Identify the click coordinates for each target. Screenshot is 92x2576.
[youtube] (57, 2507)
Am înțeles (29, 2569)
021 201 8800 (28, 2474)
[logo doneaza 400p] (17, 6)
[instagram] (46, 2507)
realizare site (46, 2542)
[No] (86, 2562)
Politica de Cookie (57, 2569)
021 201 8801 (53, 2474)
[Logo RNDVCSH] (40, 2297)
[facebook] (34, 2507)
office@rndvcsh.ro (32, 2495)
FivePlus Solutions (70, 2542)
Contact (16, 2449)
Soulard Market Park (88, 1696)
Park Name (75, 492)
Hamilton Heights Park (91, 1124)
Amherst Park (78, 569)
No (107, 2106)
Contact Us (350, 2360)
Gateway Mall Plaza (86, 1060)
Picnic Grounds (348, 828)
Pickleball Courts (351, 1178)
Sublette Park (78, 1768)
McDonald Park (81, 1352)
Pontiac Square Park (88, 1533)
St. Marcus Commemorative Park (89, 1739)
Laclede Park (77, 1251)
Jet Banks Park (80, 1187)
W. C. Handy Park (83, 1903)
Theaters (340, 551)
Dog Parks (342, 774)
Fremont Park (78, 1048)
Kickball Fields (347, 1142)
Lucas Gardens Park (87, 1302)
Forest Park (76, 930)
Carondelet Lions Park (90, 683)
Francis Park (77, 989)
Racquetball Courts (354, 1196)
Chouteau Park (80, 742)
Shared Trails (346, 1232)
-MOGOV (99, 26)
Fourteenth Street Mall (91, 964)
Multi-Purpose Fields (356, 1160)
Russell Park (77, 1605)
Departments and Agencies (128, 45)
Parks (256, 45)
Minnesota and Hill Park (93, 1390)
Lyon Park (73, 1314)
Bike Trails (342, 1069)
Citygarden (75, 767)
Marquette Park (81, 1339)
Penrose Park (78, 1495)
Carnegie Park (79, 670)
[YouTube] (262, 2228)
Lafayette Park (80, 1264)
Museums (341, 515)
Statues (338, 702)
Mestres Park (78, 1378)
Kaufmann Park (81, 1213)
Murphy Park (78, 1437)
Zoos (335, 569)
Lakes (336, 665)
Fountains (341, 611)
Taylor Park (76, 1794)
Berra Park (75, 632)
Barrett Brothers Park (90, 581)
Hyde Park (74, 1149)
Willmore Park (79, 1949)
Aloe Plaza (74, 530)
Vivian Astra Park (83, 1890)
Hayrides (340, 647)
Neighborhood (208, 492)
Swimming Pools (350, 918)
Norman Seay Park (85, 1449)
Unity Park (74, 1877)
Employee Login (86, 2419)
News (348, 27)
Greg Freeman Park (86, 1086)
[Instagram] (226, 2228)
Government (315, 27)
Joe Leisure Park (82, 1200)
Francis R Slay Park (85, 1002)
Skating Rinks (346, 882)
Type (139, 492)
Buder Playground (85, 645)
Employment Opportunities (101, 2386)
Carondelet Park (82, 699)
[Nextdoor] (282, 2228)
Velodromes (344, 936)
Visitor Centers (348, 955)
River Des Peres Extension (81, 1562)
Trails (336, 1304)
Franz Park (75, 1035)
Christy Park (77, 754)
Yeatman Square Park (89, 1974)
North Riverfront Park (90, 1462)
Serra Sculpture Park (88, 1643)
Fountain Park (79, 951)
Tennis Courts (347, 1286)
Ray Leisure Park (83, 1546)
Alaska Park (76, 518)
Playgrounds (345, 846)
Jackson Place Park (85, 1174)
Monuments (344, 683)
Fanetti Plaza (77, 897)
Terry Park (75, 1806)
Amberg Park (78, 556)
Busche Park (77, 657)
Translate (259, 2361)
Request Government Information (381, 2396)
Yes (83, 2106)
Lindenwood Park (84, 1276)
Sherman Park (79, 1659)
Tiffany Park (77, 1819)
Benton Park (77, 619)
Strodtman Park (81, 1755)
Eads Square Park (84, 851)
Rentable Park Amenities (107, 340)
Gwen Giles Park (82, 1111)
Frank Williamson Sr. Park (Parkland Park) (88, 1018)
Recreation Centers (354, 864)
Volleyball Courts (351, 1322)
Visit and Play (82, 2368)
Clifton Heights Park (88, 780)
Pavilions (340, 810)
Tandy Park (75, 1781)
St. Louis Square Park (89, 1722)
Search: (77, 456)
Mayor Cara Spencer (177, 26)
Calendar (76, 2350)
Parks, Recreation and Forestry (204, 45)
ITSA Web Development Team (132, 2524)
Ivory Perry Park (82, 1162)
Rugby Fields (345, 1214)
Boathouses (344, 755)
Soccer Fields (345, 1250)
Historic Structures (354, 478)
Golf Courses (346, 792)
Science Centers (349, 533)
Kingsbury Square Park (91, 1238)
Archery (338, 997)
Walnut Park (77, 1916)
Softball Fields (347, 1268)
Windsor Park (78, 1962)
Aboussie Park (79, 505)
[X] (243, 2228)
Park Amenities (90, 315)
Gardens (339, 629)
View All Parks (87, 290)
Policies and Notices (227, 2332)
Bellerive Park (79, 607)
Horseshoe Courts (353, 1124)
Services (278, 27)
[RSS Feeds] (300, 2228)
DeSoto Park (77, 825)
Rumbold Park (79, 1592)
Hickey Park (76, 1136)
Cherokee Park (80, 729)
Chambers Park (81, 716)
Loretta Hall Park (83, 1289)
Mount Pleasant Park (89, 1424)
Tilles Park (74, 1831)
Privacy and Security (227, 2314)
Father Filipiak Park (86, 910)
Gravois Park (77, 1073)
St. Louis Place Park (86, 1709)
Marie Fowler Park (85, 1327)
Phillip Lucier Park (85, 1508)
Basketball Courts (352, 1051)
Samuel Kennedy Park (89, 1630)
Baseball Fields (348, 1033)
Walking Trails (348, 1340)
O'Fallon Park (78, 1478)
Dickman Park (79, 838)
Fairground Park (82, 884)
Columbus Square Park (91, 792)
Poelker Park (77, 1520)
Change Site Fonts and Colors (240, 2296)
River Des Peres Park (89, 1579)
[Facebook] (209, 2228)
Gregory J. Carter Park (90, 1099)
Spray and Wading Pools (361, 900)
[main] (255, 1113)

___

> [Action item]: Give back all the data exactly as written.

> [Task result]:
Identify the click coordinates for each target. Screenshot is 92x2576.
[youtube] (57, 2507)
Am înțeles (29, 2569)
021 201 8800 (28, 2474)
[logo doneaza 400p] (17, 6)
[instagram] (46, 2507)
realizare site (46, 2542)
[No] (86, 2562)
Politica de Cookie (57, 2569)
021 201 8801 (53, 2474)
[Logo RNDVCSH] (40, 2297)
[facebook] (34, 2507)
office@rndvcsh.ro (32, 2495)
FivePlus Solutions (70, 2542)
Contact (16, 2449)
Soulard Market Park (88, 1696)
Park Name (75, 492)
Hamilton Heights Park (91, 1124)
Amherst Park (78, 569)
No (107, 2106)
Contact Us (350, 2360)
Gateway Mall Plaza (86, 1060)
Picnic Grounds (348, 828)
Pickleball Courts (351, 1178)
Sublette Park (78, 1768)
McDonald Park (81, 1352)
Pontiac Square Park (88, 1533)
St. Marcus Commemorative Park (89, 1739)
Laclede Park (77, 1251)
Jet Banks Park (80, 1187)
W. C. Handy Park (83, 1903)
Theaters (340, 551)
Dog Parks (342, 774)
Fremont Park (78, 1048)
Kickball Fields (347, 1142)
Lucas Gardens Park (87, 1302)
Forest Park (76, 930)
Carondelet Lions Park (90, 683)
Francis Park (77, 989)
Racquetball Courts (354, 1196)
Chouteau Park (80, 742)
Shared Trails (346, 1232)
-MOGOV (99, 26)
Fourteenth Street Mall (91, 964)
Multi-Purpose Fields (356, 1160)
Russell Park (77, 1605)
Departments and Agencies (128, 45)
Parks (256, 45)
Minnesota and Hill Park (93, 1390)
Lyon Park (73, 1314)
Bike Trails (342, 1069)
Citygarden (75, 767)
Marquette Park (81, 1339)
Penrose Park (78, 1495)
Carnegie Park (79, 670)
[YouTube] (262, 2228)
Lafayette Park (80, 1264)
Museums (341, 515)
Statues (338, 702)
Mestres Park (78, 1378)
Kaufmann Park (81, 1213)
Murphy Park (78, 1437)
Zoos (335, 569)
Lakes (336, 665)
Fountains (341, 611)
Taylor Park (76, 1794)
Berra Park (75, 632)
Barrett Brothers Park (90, 581)
Hyde Park (74, 1149)
Willmore Park (79, 1949)
Aloe Plaza (74, 530)
Vivian Astra Park (83, 1890)
Hayrides (340, 647)
Neighborhood (208, 492)
Swimming Pools (350, 918)
Norman Seay Park (85, 1449)
Unity Park (74, 1877)
Employee Login (86, 2419)
News (348, 27)
Greg Freeman Park (86, 1086)
[Instagram] (226, 2228)
Government (315, 27)
Joe Leisure Park (82, 1200)
Francis R Slay Park (85, 1002)
Skating Rinks (346, 882)
Type (139, 492)
Buder Playground (85, 645)
Employment Opportunities (101, 2386)
Carondelet Park (82, 699)
[Nextdoor] (282, 2228)
Velodromes (344, 936)
Visitor Centers (348, 955)
River Des Peres Extension (81, 1562)
Trails (336, 1304)
Franz Park (75, 1035)
Christy Park (77, 754)
Yeatman Square Park (89, 1974)
North Riverfront Park (90, 1462)
Serra Sculpture Park (88, 1643)
Fountain Park (79, 951)
Tennis Courts (347, 1286)
Ray Leisure Park (83, 1546)
Alaska Park (76, 518)
Playgrounds (345, 846)
Jackson Place Park (85, 1174)
Monuments (344, 683)
Fanetti Plaza (77, 897)
Terry Park (75, 1806)
Amberg Park (78, 556)
Busche Park (77, 657)
Translate (259, 2361)
Request Government Information (381, 2396)
Yes (83, 2106)
Lindenwood Park (84, 1276)
Sherman Park (79, 1659)
Tiffany Park (77, 1819)
Benton Park (77, 619)
Strodtman Park (81, 1755)
Eads Square Park (84, 851)
Rentable Park Amenities (107, 340)
Gwen Giles Park (82, 1111)
Frank Williamson Sr. Park (Parkland Park) (88, 1018)
Recreation Centers (354, 864)
Volleyball Courts (351, 1322)
Visit and Play (82, 2368)
Clifton Heights Park (88, 780)
Pavilions (340, 810)
Tandy Park (75, 1781)
St. Louis Square Park (89, 1722)
Search: (77, 456)
Mayor Cara Spencer (177, 26)
Calendar (76, 2350)
Parks, Recreation and Forestry (204, 45)
ITSA Web Development Team (132, 2524)
Ivory Perry Park (82, 1162)
Rugby Fields (345, 1214)
Boathouses (344, 755)
Soccer Fields (345, 1250)
Historic Structures (354, 478)
Golf Courses (346, 792)
Science Centers (349, 533)
Kingsbury Square Park (91, 1238)
Archery (338, 997)
Walnut Park (77, 1916)
Softball Fields (347, 1268)
Windsor Park (78, 1962)
Aboussie Park (79, 505)
[X] (243, 2228)
Park Amenities (90, 315)
Gardens (339, 629)
View All Parks (87, 290)
Policies and Notices (227, 2332)
Bellerive Park (79, 607)
Horseshoe Courts (353, 1124)
Services (278, 27)
[RSS Feeds] (300, 2228)
DeSoto Park (77, 825)
Rumbold Park (79, 1592)
Hickey Park (76, 1136)
Cherokee Park (80, 729)
Chambers Park (81, 716)
Loretta Hall Park (83, 1289)
Mount Pleasant Park (89, 1424)
Tilles Park (74, 1831)
Privacy and Security (227, 2314)
Father Filipiak Park (86, 910)
Gravois Park (77, 1073)
St. Louis Place Park (86, 1709)
Marie Fowler Park (85, 1327)
Phillip Lucier Park (85, 1508)
Basketball Courts (352, 1051)
Samuel Kennedy Park (89, 1630)
Baseball Fields (348, 1033)
Walking Trails (348, 1340)
O'Fallon Park (78, 1478)
Dickman Park (79, 838)
Fairground Park (82, 884)
Columbus Square Park (91, 792)
Poelker Park (77, 1520)
Change Site Fonts and Colors (240, 2296)
River Des Peres Park (89, 1579)
[Facebook] (209, 2228)
Gregory J. Carter Park (90, 1099)
Spray and Wading Pools (361, 900)
[main] (255, 1113)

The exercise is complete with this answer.